A recent study by the groups of Doyle and Dreher11 now demonstrates how the yields of a Buchwald–Hartwig coupling (Scheme 1) with a large set of different substrates can be accurately predicted with an AI algorithm, in this case a so‐called random forest. The particularity of the study is that the data from which the algorithm learns are generated experimentally with a nanomole‐scale high‐throughput robot. The AI predictions substantially outperformed many previous works.
The procedure is as follows: First, the random forest model is trained. Here, molecular properties of the reactants, for example, their vibrational frequencies or dipole moments, are calculated by quantum chemistry. These properties serve as “descriptors”, that is, as inputs for the random forest algorithm. The reaction yield with a given set of reactants is then determined experimentally with the high‐throughput robot, and is fed into the machine learning algorithm. The algorithm learns to generate these yields as outputs when provided with the corresponding inputs generated from quantum‐chemistry calculations. After this training step, the random forest algorithm is able to predict the reaction yield of other, previously untested reactant combinations, whereby the procedure could be summarized in an oversimplified manner as: “If the reactants feature these vibrational frequencies and these dipole moments, then the reaction yield will be that number.” In this regard, it is interesting to consider that machine learning algorithms (which have been employed for decades) think differently to an experimental organic chemist, who would probably not take properties such as the vibrational spectrum of a reactant or its dipole moment into detailed account to estimate whether a reaction involving that reactant shall result in a high or a low yield. The work of Doyle and Dreher is a very promising breakthrough as they managed to obtain an excellent prediction accuracy, and it opens a range of opportunities for both theoretical and experimental chemists. It holds promise to dramatically accelerate the reaction optimization process in modern organic synthesis.
A particularly interesting outcome of the study relates to the conspicuous problems encountered when palladium‐catalyzed Buchwald–Hartwig coupling procedures are applied to the preparation of complex drug‐like products, namely the strong limitations observed for substrates containing heteroatom–heteroatom bonds, such as isoxazoles (Scheme 1). The authors sought to probe this in their model by concurrently screening several structurally diverse oxazole additives by using the fragment additive approach proposed by Glorius and co‐workers.12 The results of the study and the predictive model that it afforded (whereby certain properties of the oxazole additives were found to strongly correlate with the yield of the Buchwald–Hartwig coupling) ultimately guided the mechanistic discovery that Pd0 competitively inserts into the N−O bond of isoxazoles, as demonstrated in a series of guided experiments. Two isoxazole fragments with dramatically different C3 NMR shifts (13C NMR shifts being one of the top 10 descriptors of the trained random forest model) were shown to behave rather differently when exposed to a prototypical Pd0 precatalyst (Figure 1). As the authors themselves point out, such a mechanistic assumption would certainly not have been unconceivable without the machine learning process, and it also hints at a more “human” intuitive dimension that must still accompany the development of such AI‐generated algorithms.

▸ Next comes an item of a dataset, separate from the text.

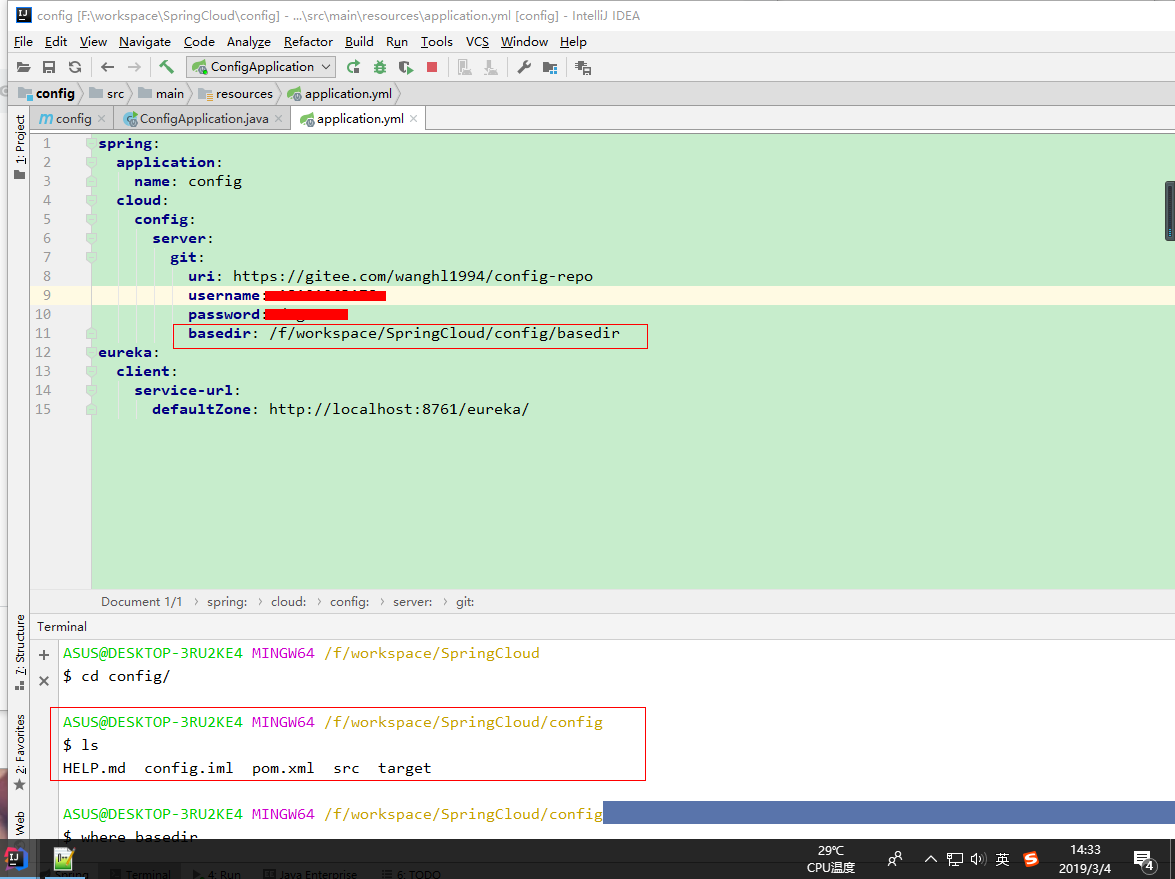Run ConfigApplication with the rerun icon
1175x879 pixels.
(x=353, y=67)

This milestone achievement immediately leads to several questions, such as: How generalizable is this approach, that is, is it possible to use the method for other classes of organic reactions? Can the predictions be made even more efficiently? And, for all organic chemists reading this article, how far ahead is the (dystopian?) scenario of machine‐learning algorithms combined with synthesis robots effectively replacing them?
One of the next likely steps is the improvement of the computational approach employed to obtain the descriptors. Indeed, other classes of organic reactions are likely to require the consideration of more structurally flexible and branched molecular systems. For these systems, it might not be enough to calculate only one conformational minimum. This is perhaps best illustrated with an example: Consider two structurally similar reactants, each with two possible stable conformations A and B. A single quantum‐chemical minimization of each reactant might find conformation A for the one reactant and conformation B for the other reactant. The two reactants might thus be recognized as being very different by the AI algorithm, resulting in different reaction yields being predicted although they may be similar in practice.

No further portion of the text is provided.